Goal: Please explain, in one to three sentences, why the review of This Census-Taker says some readers and critics have been panning the novella.

Selected passage:
4.5 Out of 5 Spectral Diapers

Microviews Vol. 57: A Word From The Weird

on Sunday, February 28, 2016
This Census-Taker by China Miéville
A strange boy comes running down a hill into the nearby village to report that his father has just killed his mother. So begins China Miéville's unsettling but almost hypnotic new novella, This Census-Taker. A search party is mobilised and an investigation of sorts is carried out. The mother is indeed missing but there is nothing to suggest foul play. It's hard to tell whether this is Miéville's Curious Incident Of The Dog In the Nighttime; has the boy misinterpreted his mother's desertion or did something more sinister actually happen? It is quickly apparent that the villagers don't want to upset the boy's father. He is the maker of keys, talismans that promise the fulfilment of their deepest desires. But he may also be a killer. If only they could penetrate the great chasm in the mountains where the boy says he throws the bodies. The whole thing comes to nought and the investigations abates until, one day, a census taker appears and takes the boy on as an apprentice. At which point it gets weird. Some readers (and critics) have been panning the book for its obtuseness and seeming lack of direction. I really don't get their gripe. Sure, it unfolds like the incantations of a fever dream, but This Census-Taker is Miéville at his genre-defying best.

Material supplied:
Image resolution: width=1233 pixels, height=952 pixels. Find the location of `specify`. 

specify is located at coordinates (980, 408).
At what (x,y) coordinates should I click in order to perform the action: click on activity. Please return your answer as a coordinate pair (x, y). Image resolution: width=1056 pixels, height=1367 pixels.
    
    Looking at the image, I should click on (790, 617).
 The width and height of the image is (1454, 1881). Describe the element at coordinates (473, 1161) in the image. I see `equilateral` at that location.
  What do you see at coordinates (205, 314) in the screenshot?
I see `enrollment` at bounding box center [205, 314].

Exercise solution: According to the review, some readers and critics have been panning the novella for its obtuseness and its seeming lack of direction.